We had to think about such challenges carefully and in community. Isolation could result in big mistakes. We tried to broaden our inputs, our models of understanding and action, and read widely. At some point, though, you have to go with what feels right in your gut. If God’s Spirit is within you, the best indication of what you should do may not come from your brain but from your gut feeling. This is like the difference between a trader and an academic. A trader will make a trade within the first few seconds of opportunity — while an academic might want to study it first for a few days. Ethical decisions often require our attention earlier rather than later; our heart has to lead us rather than deferring to our brain for extended study.
Did those ethical challenges change at all as the pace of your business speeded up and twenty-second decisions were replaced by two-second decisions?
I don’t think so. There were issues that had to be addressed, but they were technical rather than ethical in nature. For example, after the crash of 1987, we asked whether ‘circuit breakers’ should be installed in the market. Everybody agreed that we should not allow markets to get out of control again. But this was a technical issue, not an ethical one.
The ethical issues in the marketplace have much more to do with money and power than with other things. Market makers live and die in terms of money, and money is a very powerful force on the soul.

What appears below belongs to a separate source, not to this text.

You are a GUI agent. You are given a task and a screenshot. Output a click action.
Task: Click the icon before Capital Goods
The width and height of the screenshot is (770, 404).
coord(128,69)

It is something very few people handle well. The greatest stress on partnerships is over money, and probably more so during times of success than in times of failure. These ethical issues are pervasive and pernicious. We need to stay rooted and stay in community. Without self-control, we will soon feel broke at $1,000,000 a year — when we used to get along on $20,000 a year! Money is one of those things that don’t have a satiation effect the way some other things do.

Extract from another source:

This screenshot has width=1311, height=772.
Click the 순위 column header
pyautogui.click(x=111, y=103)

Greed has to be at the top of my list of ethical concerns. How do you motivate organizations to restrain their greed for the good of society? Greed has no restraint or limit in the Board of Trade, for example, except for other people’s greed, the marketplace mechanism. The problem is shortsightedness and an insufficient sense of stewardship.
The individual’s pocketbook is as far as they can see. If you don’t have a sense of stewardship guiding the product or service you are providing, your decisions will be for short-term profit. But, as Peter Drucker has said, the purpose of an economic enterprise is to provide valued goods and services and break even in the long run.

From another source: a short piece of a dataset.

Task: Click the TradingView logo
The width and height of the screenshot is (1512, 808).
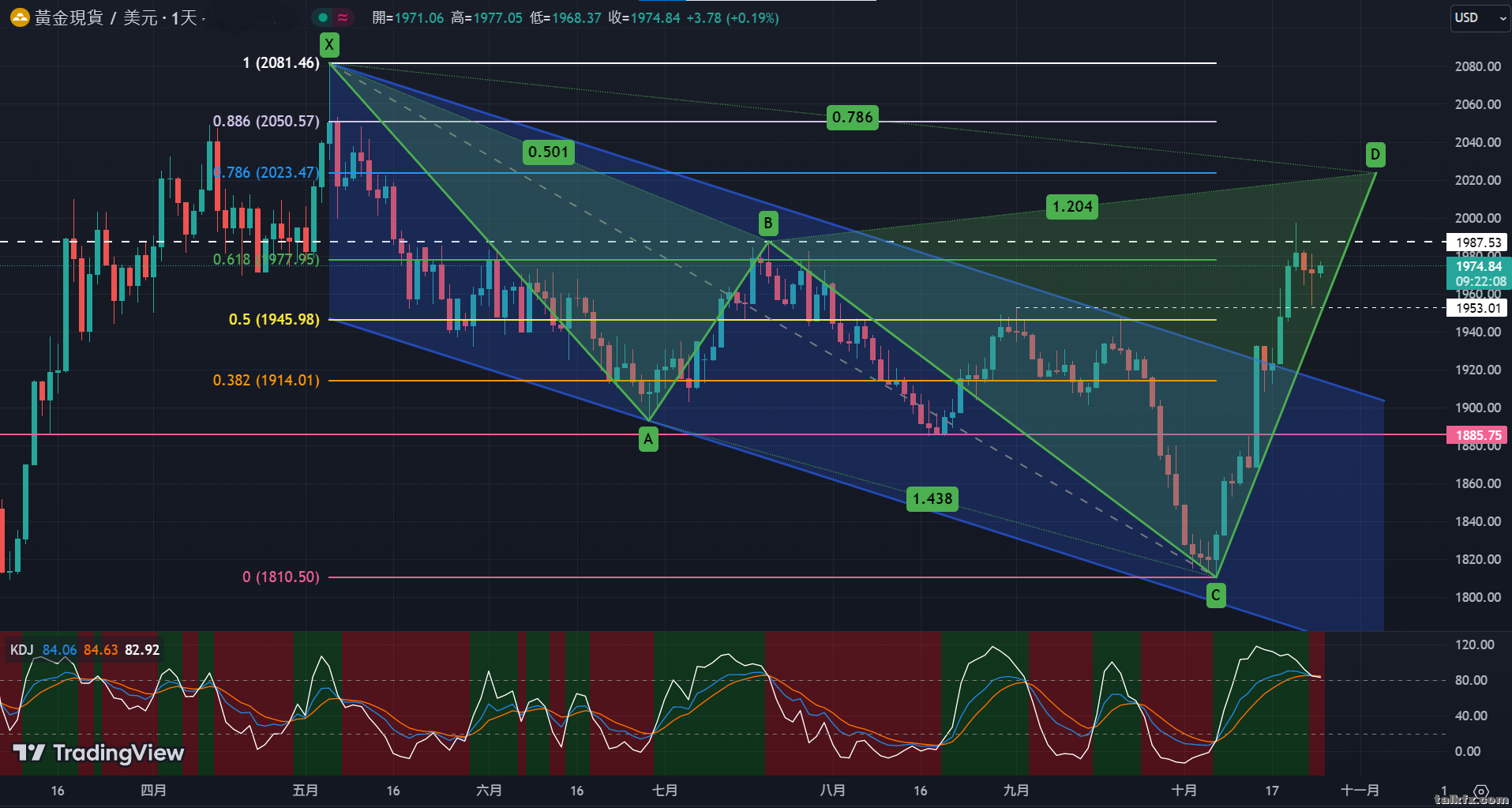Action: point(98,753)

But institutions cannot do what leaders can do. Max DePree has said that a leader is a person who takes pain for other people. Institutions don’t do that well, so the challenge we are left with is how to be good leaders. How can we help business institutions make changes from patterns developed over centuries? How can we show the way to a business that is more efficient, less expensive to customers, better integrated with their needs, and more profitable in the long run? How do we help the casualties of the transition survive and make adjustments? How can we do this in ways that are both tough minded and grace-filled? Those ethical issues are always with us — always have been, always will be!